El decreto de nombramiento de la militante canina señala que se la designa como agente “Agrupamiento 21 – Categoría 5 – Ayudante de 3ra. con 30 horas” de trabajo semanales, es decir seis horas diarias que cumplirá en la Oficina Animal, que funciona en el edificio del excorreo, en la Secretaría de Salud.
Para qué está la Oficina Animal
Hasta el momento hubo campañas de vacunación en plazas de las localidades y en la ciudad, y anunciaron un convenio con Vicente López para hacer “50 castraciones por día” en un quirófano móvil, que todavía no se concretó.
La ordenanza, que cumplirá un año en menos de tres meses, prevé que el Municipio disponga un espacio para brindar “asilo temporario” a los perros. Señala también que la Oficina Animal se ocupará del “retiro de la vía pública, para su castración y vacunación antirrábica” de “aquellos caninos en situación de calle que exhiban comportamiento agresivo comprobado mediante denuncia o exposición policial y certificado médico de la persona afectada”, al tiempo que intervendrá “en aquellos casos particulares como abandono extremo, ancianidad, enfermedad grave o agresividad manifiesta”.
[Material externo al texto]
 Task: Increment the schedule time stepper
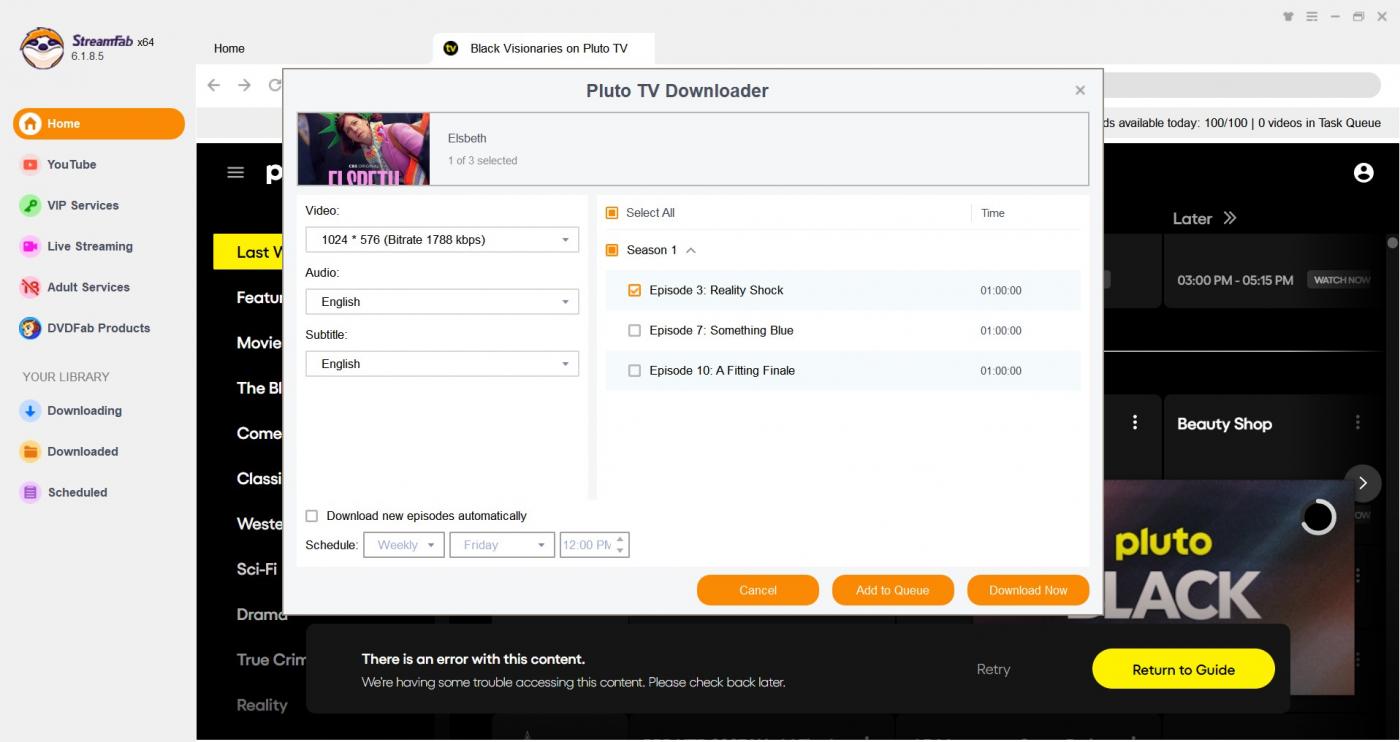tap(620, 539)
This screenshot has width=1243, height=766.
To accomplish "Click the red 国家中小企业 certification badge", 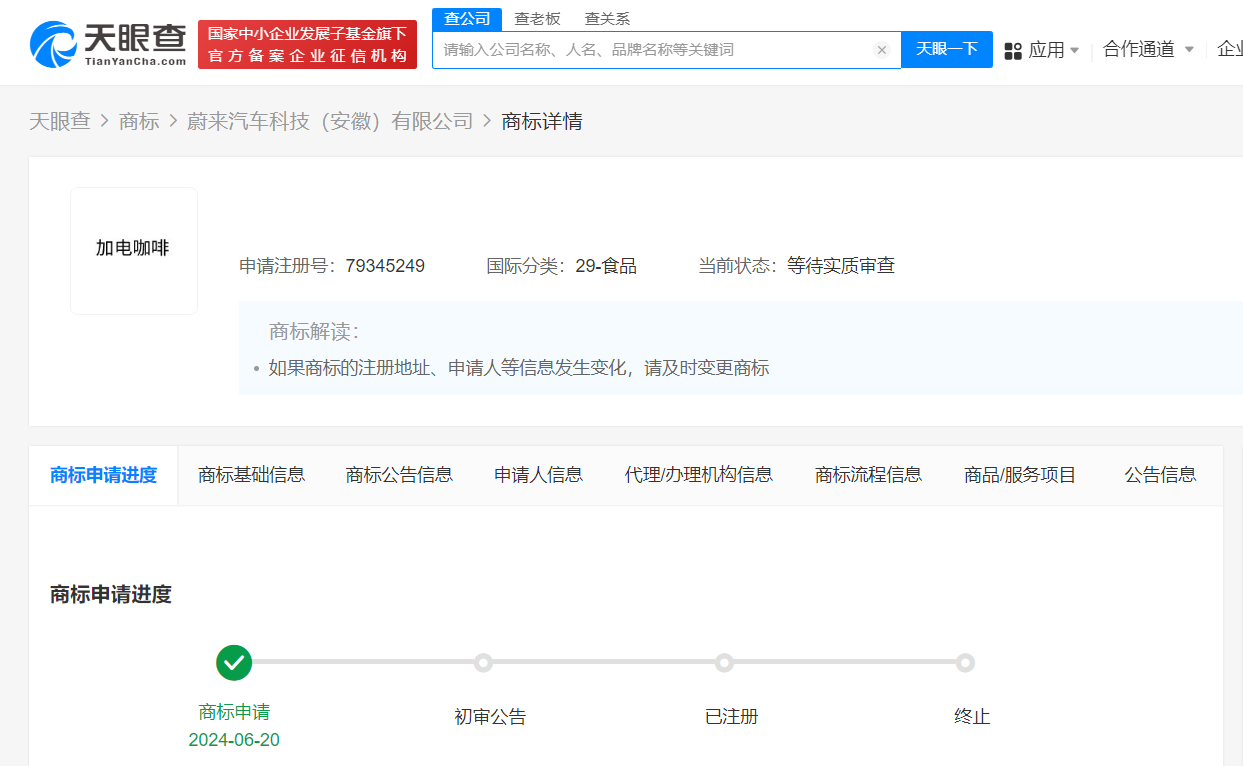I will 306,43.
La Oficina Animal tiene disponible la línea 425620 y el mail [email protected] para consultas por parte de la comunidad.
Una problemática instalada
La preocupación por la población canina crece en la comunidad. La conciencia del respeto de la vida animal y la necesidad de inculcar responsabilidad en quienes tienen mascotas están cada vez más instaladas en una sociedad que considera a perros, gatos y otros animales como parte de la familia.
En la calle aparecen perros abandonados, otros que crecen y deambulan por distintos puntos de la ciudad, algunos que escapan de las desalmadas garras de dueños que los maltratan.
En algunos casos, se transforman en un riesgo. Las quejas por mordeduras y ataques en el centro son constantes, sobre todo en los cajeros automáticos de los bancos, donde van a buscar refugio ante el frío en invierno y el calor en verano.
La ordenanza de control de la población canina fue sancionada a propuesta del Gobierno de Salazar, que trabajó en conjunto con la ONG Vida Animal, a la que pertenece la nueva empleada municipal, con el objetivo de crear un programa amplio para “evitar o disminuir los conflictos sociales y culturales siempre latentes en el seno de la comunidad” en relación al tema y con el sueño de un hospital veterinario para mascotas.